Canadian Health Minister Leona Aglukkaq announced on Wednesday that federal funding will be made available for clinical trials of the so-called liberation therapy for MS’ers.
Read more in the Calgary Herald
“What will convince you that the treatment for CCSVI works or doesn’t work?”
9 thoughts on “CCSVI Trial”
This is such hogwash. CCSVI is simply a placebo effect. MS'ers are so desperate they're willing to try anything resembling effective treatment. I sometimes think that MS'ers are holding back progress by jumping on unproven bandwagons. It's derailing efforts.
It may be hogwash, but a lot of us are hoping the treatment works. I want to see wheelchair users walking again. The Canadians must make sure we get the right answer.
Re "I want to see wheelchair users walking again." Aren't you being unrealistic?
Re: "The Canadians must make sure we get the right answer." We should not do trials with the assumption to get the answer we want. This is what I was referring to when I did the previous posting on biased Pharma-sponsored trials. I am assuming you all know about randomised controlled trials? If not, I will to a posting on this!
Venoplasty for CCSVI is an excellent treatment for CCSVI. This treatment has also improved many of my daily symptoms. The last 10 weeks have been the healthiest I have had for over two years.

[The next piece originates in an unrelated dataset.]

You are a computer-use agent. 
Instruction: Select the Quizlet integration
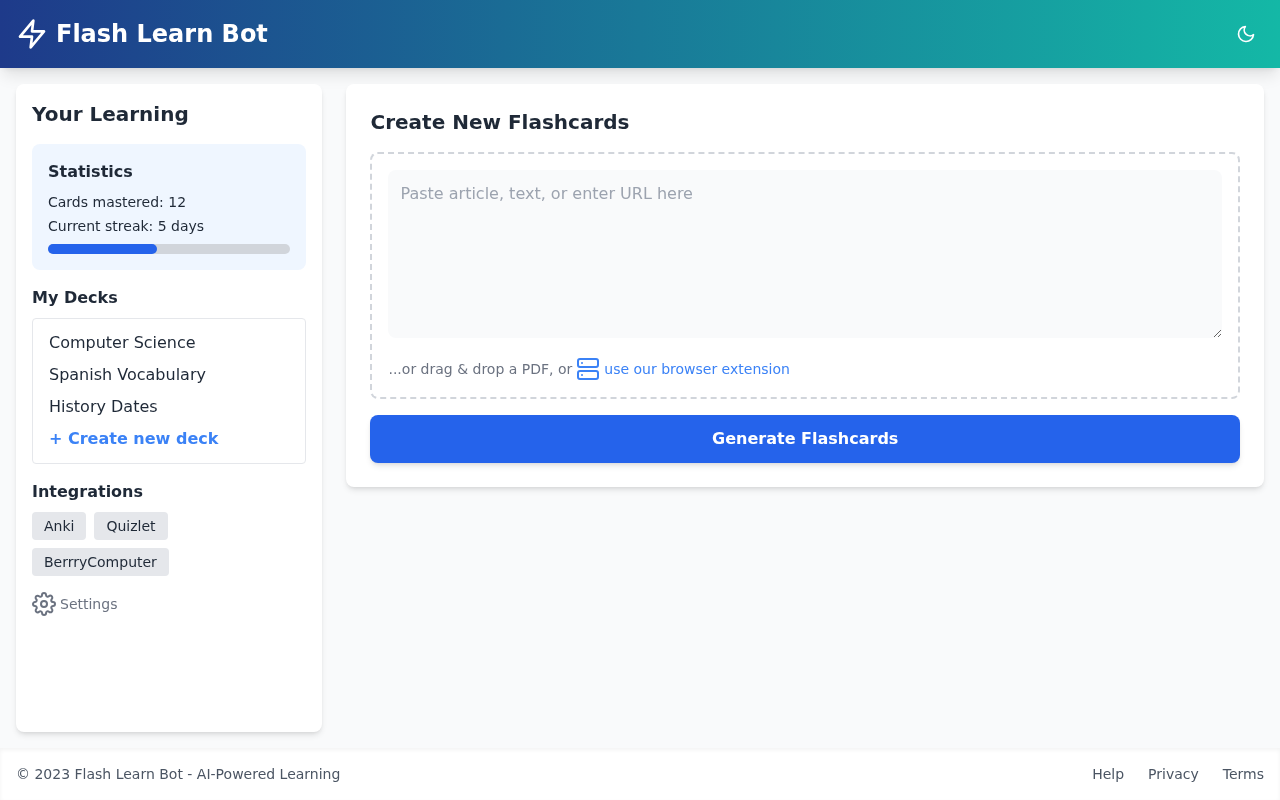130,525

John, How do you know that you have not responded because of the placebo effect?
re "'I want to see wheelchair users walking again.' Aren't you being unrealistic?"That's a bit harsh Prof G. Whoever left that comment is probably someone living in hope and you just dashed that hope with one clean swipe.I was in a wheelchair for 7 months and then I could walk again. After another relapse I was back in a wheelchair for 3 months now I am walking again. If Prof Franklin comes through with his Axin2 drug then why can't people with progressive MS walk again?I suggest you need to have faith Prof G. You cannot possibly know every treatment that's being developed for MS.Sorry if my tone comes across as blunt but your comment did upset me.
Sincere apologies, I was referring specifically to Liberation therapy, not to the other potential treatments. With other therapies it is a possibility. None of the people with MS, who I look after that have had Liberation therapy (against my advice) and have been using a wheelchair continuously, have recovered to a point that they can dispense of their wheelchair. This and other factors make me very concerned about the level of expectation in relation to treating CCSVI!
RE ‘Placebo’ Obviously I can’t categorically say if it is, or isn’t, a placebo effect – this is why the trial news is very welcome. I can say that I have no regrets about having treatment and that I did have CCSVI as well as RRMS.I do know that the catheter venogram of my jugular and azygos veins showed the issues identified by Zamboni. I know venoplasty vastly improved blood flow in these veins. I know what my own body feels like and what my daily symptoms were like. I know what the previous 3 years has been like. I know the difference in the last two months. I know that I was very hopeful that Rebif would improve my daily life. I know that it didn’t. Besides which I went for CCSVI treatment with fairly low expectations, really just hoping it would help with fatigue, (which it did), as this seemed to me to be a plausible consequence of a circulatory problem. The improvements to my mobility were truly unexpected and very rapid. I could walk in a hobbly, limpy way before, and now my gait is near normal. Since then each week has been a bit better than the week before. How long does a placebo effect last out of interest, I figure it’s more than two months but I’m curious to know.I have nothing to gain by advocating this treatment by the way and I am aware that not everyone has benefited from having the treatment…Anon, do you have MS? Prof G, did you get my email, and also have any other people got in touch after treatment?